Many infants with colic pull their legs up and tighten their stomach muscles during these episodes. They have a lot of gas. They have hiccups. These are all from crying. All of these.
We do not completely understand what causes colic. It is currently thought to be a developmental stretch some infants go thru as their stomach and intestines mature. A combination of gas, normal digestion, and the bowels contracting to help move the bowel movements thru can cause some infants to be uncomfortable.
One researcher thinks of it as these infants need a "fourth trimester" of development and that is why colicky infants need being snuggled and held and that it goes away in three months.
What Else Could Cause These Symptoms?
If My Baby Has Colic, What Do I Do?
Remember, for those that are gaining weight just fine with good wet diapers and bowel movements, this is going to pass. It is stressful and exhausting, but it will pass. Crying itself does not cause harm to the infant. You are not going to spoil your child in these first 3-4 months by holding them for long period of time. Getting help from friends and family so you can "get a break away" sure helps. Never choke or shake your infant. If you are ever at the "end of your rope," place your crying baby in their crib or bassinet and go to another room for a brief break.
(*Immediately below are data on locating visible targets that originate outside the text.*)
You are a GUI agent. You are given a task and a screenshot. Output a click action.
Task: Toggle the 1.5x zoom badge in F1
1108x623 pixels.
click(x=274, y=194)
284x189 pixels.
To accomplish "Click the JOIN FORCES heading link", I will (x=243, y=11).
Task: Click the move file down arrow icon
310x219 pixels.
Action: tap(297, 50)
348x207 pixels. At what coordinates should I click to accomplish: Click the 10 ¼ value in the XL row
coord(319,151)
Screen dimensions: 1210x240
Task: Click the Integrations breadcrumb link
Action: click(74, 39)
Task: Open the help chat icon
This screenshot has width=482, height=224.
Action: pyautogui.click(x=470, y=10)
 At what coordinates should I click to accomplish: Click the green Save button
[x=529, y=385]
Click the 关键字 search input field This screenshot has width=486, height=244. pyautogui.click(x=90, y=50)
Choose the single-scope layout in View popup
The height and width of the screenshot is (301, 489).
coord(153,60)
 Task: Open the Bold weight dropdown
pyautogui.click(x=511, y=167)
- Dr. Harvey Karp, MD, a pediatrician, has written a book about colic called The Happiest Baby on the Block. I highly recommend this book if your infant is struggling with colic. Although there is much to read in the book, his recommendations about the Five S's are good advice: swaddling, side/stomach lying while awake, shushing, swaying, and sucking. Many crying infants find these to be calming.
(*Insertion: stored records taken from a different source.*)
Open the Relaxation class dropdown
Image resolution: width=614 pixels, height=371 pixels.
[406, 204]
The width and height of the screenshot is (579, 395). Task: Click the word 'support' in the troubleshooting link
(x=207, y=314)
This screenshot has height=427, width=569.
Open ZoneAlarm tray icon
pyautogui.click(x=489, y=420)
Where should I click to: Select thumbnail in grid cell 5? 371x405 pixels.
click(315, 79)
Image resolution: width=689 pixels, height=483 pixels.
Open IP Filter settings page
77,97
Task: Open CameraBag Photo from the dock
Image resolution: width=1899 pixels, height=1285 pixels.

- Many infants calm down if placed in a vibrating infant seat, baby swing or moving vehicle. The motion can be quite effective. Many infants are calmer if as if you hold them you are moving and rocking.
- Infants heard lots of noises in the womb, including amniotic fluid, mom's heart and blood vessels, and gurgling stomach and intestines. Many crying infants will calm with moderate noise: the washing machine, the vacuum cleaner, showing running, and snuggling them close so they can hear the heartbeat.
- Swaddling helps infants feel secure. Snugly swaddling your crying infant can help calm their crying.
- Try switching things up: if things are not going well, change something. If it is light and noisy, try a dark and quiet room. If it is quiet, try some background noise. Sometimes the infants can get "over stimulated" or "under stimulated" and have a bad stretch. Changing things can help to calm the infant.
- Infants who cry frequently are often fed more often. If your infant has shown good weight gain, it can be tricky to decide when to feed the infant when the infant cries, but the following are good guidelines:
- Do not feed your baby every time they cry. They will be over-fed and that can lead to constipation, excessive spitting, and excessive weight gain.
- For breast-feeding infants, nurse them every time they cry until your milk is in and we know the baby is gaining weight well (usually at the 2 week appointment). Many breast-fed infants that feed frequently cause lots of soreness for the mother and are not getting the full nutrition of the breast milk as they may never empty the breast well.
- For formula-fed infants, feed every 2-3 hours until your infant is seen at the 1 week appointment. Most infants thereafter can feed every 2-3 hours on average.
- Whether you should try gas drops or gripe water is tricky. Pediatrician Dr. Michel Cohen says "Since there is nothing wrong with (your infant), there's no need for colic medications." In large studies with lots of colicky infants, gas drops (simethicone, such as Mylicon®) and gripe water do not generally help the amount or intensity of crying. However, we certainly have some infants do better when given one or both of these. The truth is there is no harm in giving gas drops or gripe water. Generally, the worst thing that can happen is they do not work. Then you stop them. So if you do gas drops for 3-5 days with no change, stop them. If they help, continue giving them as often as every feeding. They are safe to do for long periods of time (years, if you needed to!). We would recommend the same about gripe water: you may find it helpful, it is fine to try for a few days, and if you find it helps it is fine to continue. If you do not notice it helping, stop using it. Both of these are available in stores over-the-counter without a prescription. The simethicone gas drops dose is 0.3 ml. by mouth as often as every feeding.
- Do not hesitate to call and make an appointment to discuss how to help you and your infant through colic. We can weigh the baby to make sure they are still having good weight gain and discuss other things to try.
On a personal note: one of my twins had colic and it was stressful for everyone in our home. He is now a healthy, happy young adult. You and your child will get through this!